In: Physics
Part 1 Specular Reflection:
Take a piece of fresh aluminum foil straight form the roll. You should be able to notice that one side is “shinier” than the other. When held flat, you can just make out your reflection in the shiny side of the foil.
The material is the same in both cases. Why do you see a reflection in one side, but not the other?
Now, crumple up the foil into a ball and then stretch it back out flat again. Can you still see yourself in the shiny side? Why, or why not?
The reflective surface in a bathroom mirror is not the glass, but a thin layer of silver on the back side of the glass. What must be true about this thin layer or silver for you to see a clear reflection of yourself.
1) Aluminum foil is produced by rolling it between successive steel rollers. Each set of rollers squeezes the foil thinner. The last stage of rolling reduces the foil's thickness to a thousandth of an inch or even thinner. The problem is that such a thin foil is too easy to tear during the last rolling stage. So, for the last stage of rolling, two sheets of foil are placed face to face and passed though the final set of rollers together. Since the steel rollers are highly polished, the foil faces that contact the rollers are also embossed to a highly shiny surface.After rolling, the resulting sheets are separated from each other. The surfaces of each foil that had faced each other are matte in texture, since they had only been squeezes against each other, and not the polished rollers.Also, the shiny surface of the foil should reflect more radiation than the dull surface, which will be better able to trap incoming waves rather than reflect them back.
After crumpling the foil, we won't be able to see our reflection on either side because the crests and troughs will reflect the light back.

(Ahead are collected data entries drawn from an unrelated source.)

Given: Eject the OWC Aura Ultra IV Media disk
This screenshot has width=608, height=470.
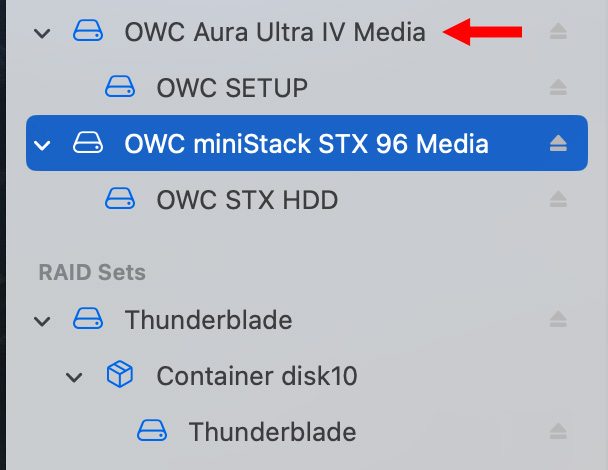Looking at the screenshot, I should pos(558,33).
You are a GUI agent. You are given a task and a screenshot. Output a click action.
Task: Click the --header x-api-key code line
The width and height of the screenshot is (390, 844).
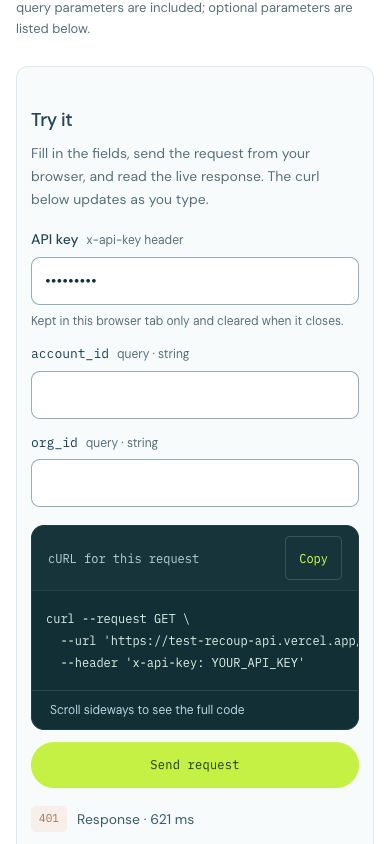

2) When you stand in front of a mirror, what you see is the conservation of energy in action, working its magic on light. Light is energy traveling at high speed (300,000 km or 186,000 miles per second) and, when it hits an object, all that energy has to go somewhere. There are three things that can happen when light hits something: it can pass through (if the object is transparent), sink in and disappear (if the object is opaque and darkly colored), or it can reflect back again (if the object is shiny, light-colored, and reflective). Either way, the conservation of energy is at work: there is just as much energy around before light hits something as afterward, though some of the light may be converted into other forms.
The silver atoms behind the glass absorb the photons of incoming light energy and become excited. But that makes them unstable, so they try to become stable again by getting rid of the extra energy—and they do that by giving off some more photons. The back of a mirror is usually covered with some sort of darkly colored, protective material to stop the silver coating from getting scratched, and also to reduce the risk of any light seeping through from behind. Silver reflects light better than almost anything else and that's because it gives off almost as many photons of light as fall on it in the first place. The photons that come out of the mirror are pretty much the same as the ones that go into it.